当前位置：首页>python>第12篇|Python 常用内置库精选:os、datetime、re 实用指南

第12篇|Python 常用内置库精选:os、datetime、re 实用指南

2026-07-04 09:39:31

这篇文章精选 Python 标准库中最实用的五个模块——os/pathlib、datetime、re、collections、random，每个都有真实使用场景和即插即用的代码示例，不需要安装任何第三方库。

前言

前端开发者学 Python 有个误区：觉得什么功能都需要安装第三方库。

实际上，Python 的标准库极为丰富，很多日常需求一行 import 就能解决。这就是为什么 Python 流行一句话："自带电池"（batteries included）。

这篇文章精选 5 个最实用的内置库，不安装任何东西就能直接用：

os / pathlib：文件系统操作
datetime：日期时间处理
re：正则表达式
collections：高级数据结构
random：随机数与抽样

一、os + pathlib：文件系统操作

pathlib 在第 07 篇已经详细介绍过，这里补充 os 模块的常用操作，以及两者的配合使用。

import os
from pathlib import Path

# 获取当前工作目录
print(os.getcwd())         # /home/user/projects/my_app
print(Path.cwd())          # 同上，pathlib 风格

# 列出目录内容
files = os.listdir(".")           # 返回字符串列表
files = list(Path(".").iterdir()) # 返回 Path 对象列表（更推荐）

# 检查路径
print(os.path.exists("config.json"))  # True/False
print(Path("config.json").exists())   # 同上

# 创建/删除目录
os.makedirs("output/2025/reports", exist_ok=True)  # 递归创建
Path("output/2025/reports").mkdir(parents=True, exist_ok=True)  # 同上

# 重命名/移动文件
os.rename("old_name.txt", "new_name.txt")

# 删除文件
os.remove("temp.txt")      # 删除文件（不存在则报错）

# 获取文件信息
stat = os.stat("config.json")
print(stat.st_size)         # 文件大小（字节）
print(stat.st_mtime)        # 最后修改时间（时间戳）

实用场景：批量查找特定类型文件

from pathlib import Path

def find_files(directory: str, extension: str) -> list[Path]:
    """递归查找指定目录下所有特定扩展名的文件"""
    return list(Path(directory).rglob(f"*.{extension}"))

# 找出所有 Python 文件
py_files = find_files(".", "py")
for f in py_files:
    print(f)

# 找出所有 JSON 文件
json_files = find_files("data", "json")
print(f"共找到 {len(json_files)} 个 JSON 文件")

二、datetime：日期时间处理

前端处理时间通常用 new Date() 或 dayjs。

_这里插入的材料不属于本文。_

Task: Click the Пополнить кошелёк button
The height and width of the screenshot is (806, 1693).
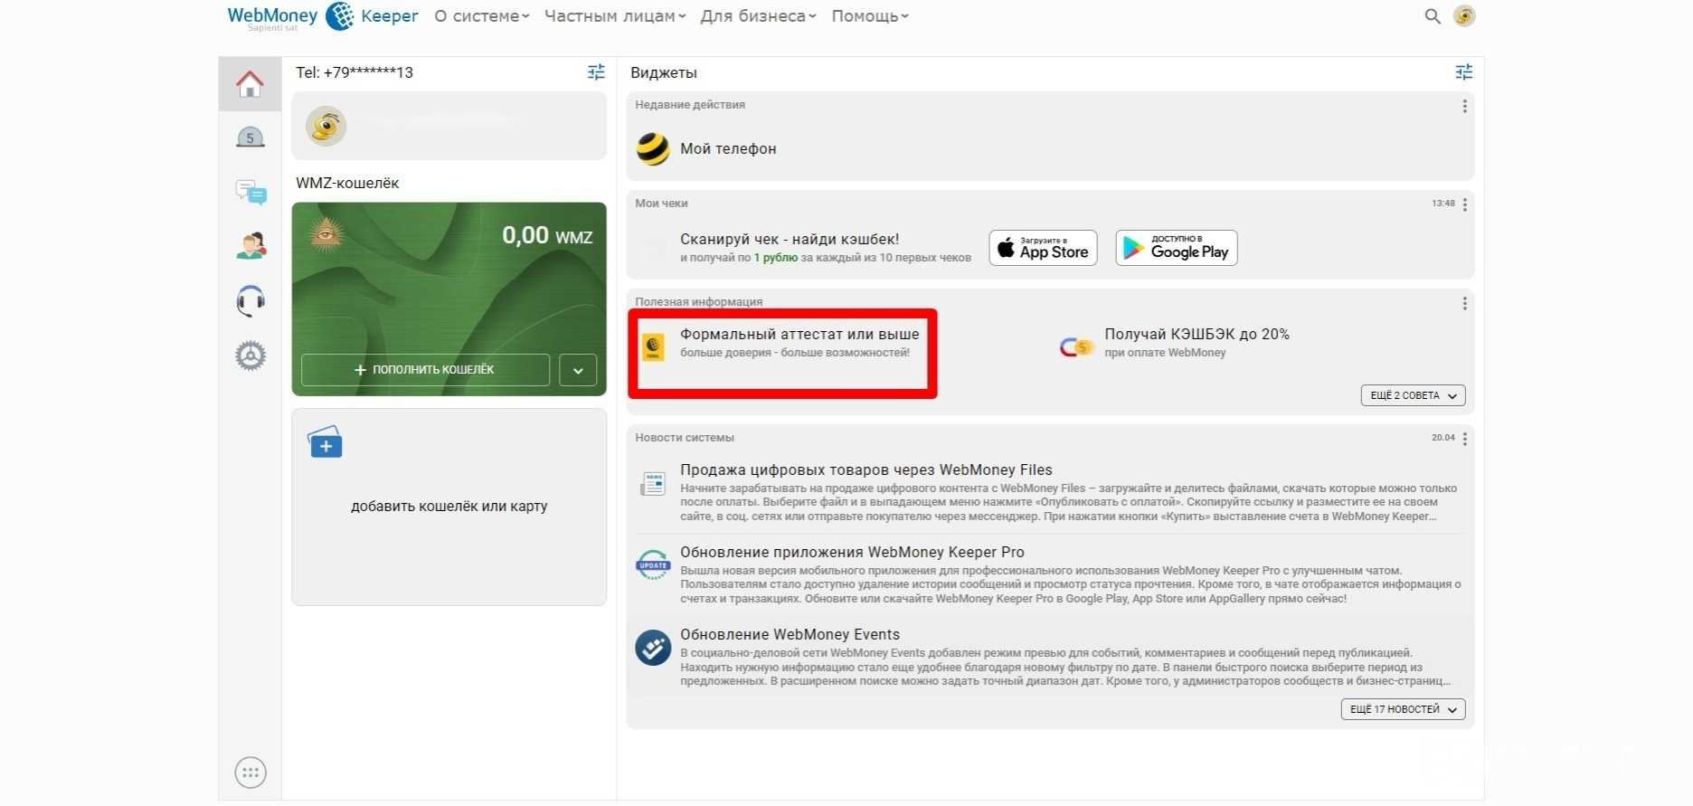Action: coord(425,370)
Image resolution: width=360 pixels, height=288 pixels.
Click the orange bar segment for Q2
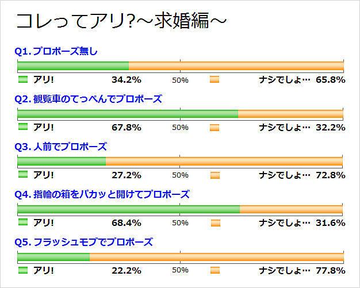pos(290,114)
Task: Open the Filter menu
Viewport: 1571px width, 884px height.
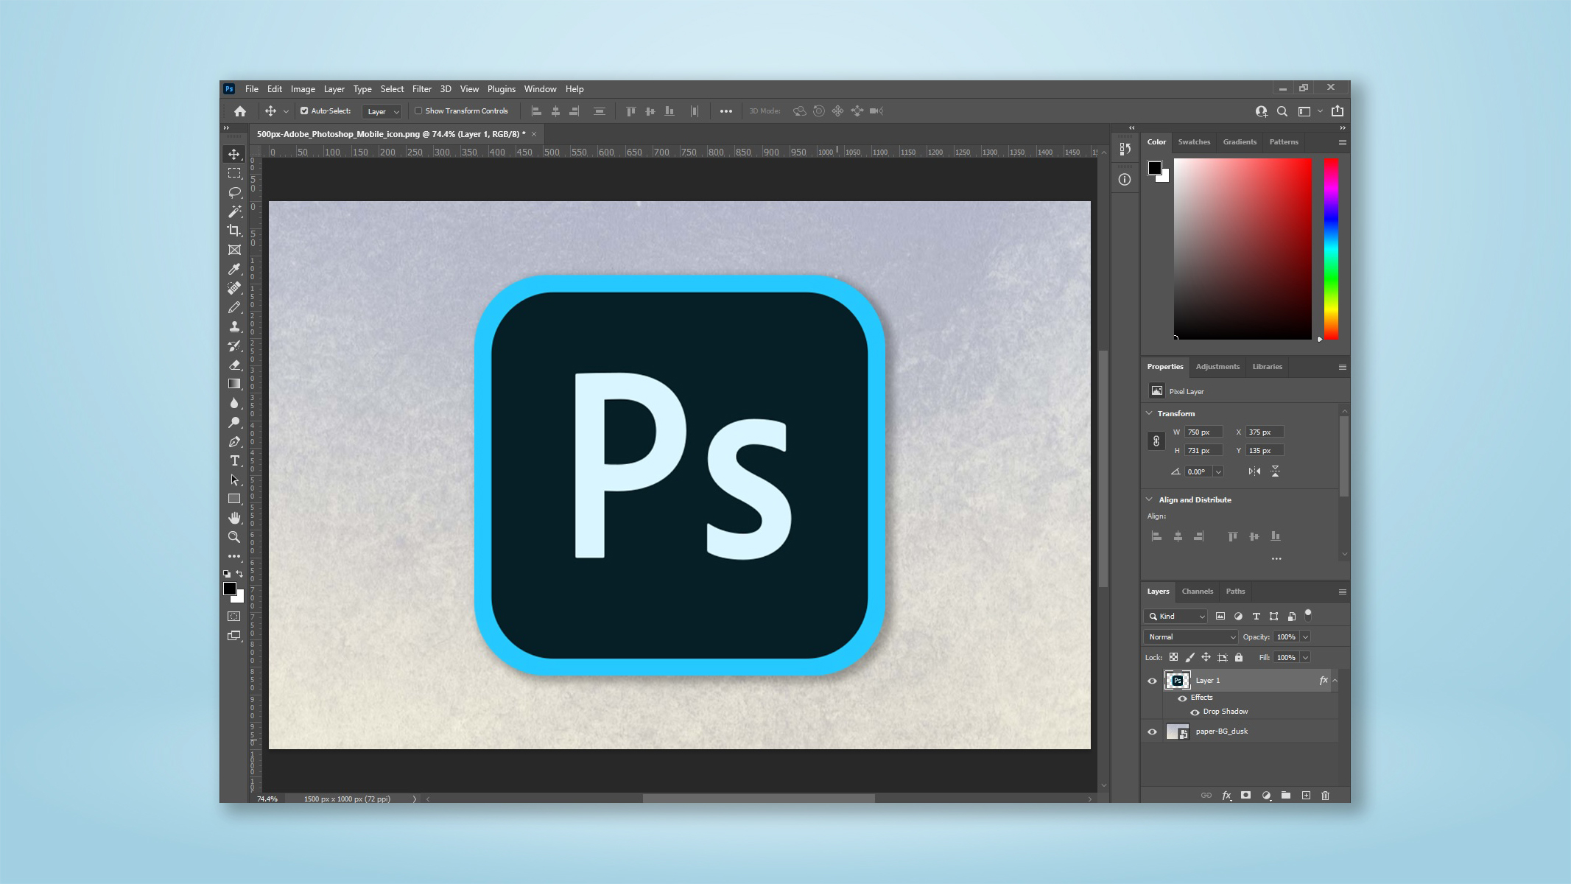Action: 422,88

Python 标准库的 datetime 模块能覆盖大多数需求。

2.1 获取当前时间

from datetime import datetime, date, timedelta

now = datetime.now()          # 本地时间（含时分秒）
today = date.today()          # 今天日期（不含时间）

print(now)      # 2025-03-07 14:30:25.123456
print(today)    # 2025-03-07

2.2 格式化输出

now = datetime.now()

# strftime：datetime → 字符串
print(now.strftime("%Y-%m-%d"))             # 2025-03-07
print(now.strftime("%Y年%m月%d日 %H:%M"))   # 2025年03月07日 14:30
print(now.strftime("%Y/%m/%d %I:%M %p"))    # 2025/03/07 02:30 PM

常用格式符速查：

格式符	含义	示例
`%Y`	四位年份	2025
`%m`	两位月份	03
`%d`	两位日期	07
`%H`	24小时制小时	14
`%M`	分钟	30
`%S`	秒	25
`%A`	英文星期全称	Friday
`%a`	英文星期简称	Fri

2.3 字符串解析为 datetime

# strptime：字符串 → datetime（和 strftime 互为逆操作）
date_str = "2025-03-07"
dt = datetime.strptime(date_str, "%Y-%m-%d")
print(type(dt))    # <class 'datetime.datetime'>

# 解析带时间的字符串
dt2 = datetime.strptime("2025年03月07日 14:30", "%Y年%m月%d日 %H:%M")

2.4 时间运算

from datetime import datetime, timedelta

now = datetime.now()

# timedelta：时间差对象
one_week = timedelta(weeks=1)
three_days = timedelta(days=3)
two_hours = timedelta(hours=2)

next_week = now + one_week
three_days_ago = now - three_days

# 计算两个时间之间的差值
start = datetime(2025, 1, 1)
end = datetime(2025, 3, 7)
diff = end - start
print(diff.days)       # 65（天数差）
print(diff.seconds)    # 0（当天秒数差）

2.5 时间戳互转

import time

# 获取当前时间戳
timestamp = time.time()   # 浮点数，如 1741341025.123

# 时间戳 → datetime
dt = datetime.fromtimestamp(timestamp)

# datetime → 时间戳
ts = dt.timestamp()

实用示例：计算用户注册天数

from datetime import datetime

def days_since_registration(register_date_str: str) -> int:
    """计算从注册日期到今天经过了多少天"""
    register_date = datetime.strptime(register_date_str, "%Y-%m-%d")
    today = datetime.now()
    delta = today - register_date
    return delta.days

print(days_since_registration("2024-09-01"))  # 例如：187

三、re：正则表达式

正则表达式前端开发者一定用过，Python 的正则语法和 JS 基本相同，差别主要在 API 调用方式。

3.1 核心函数

import re

text = "我的邮箱是 alice@example.com，备用邮箱是 backup@gmail.com"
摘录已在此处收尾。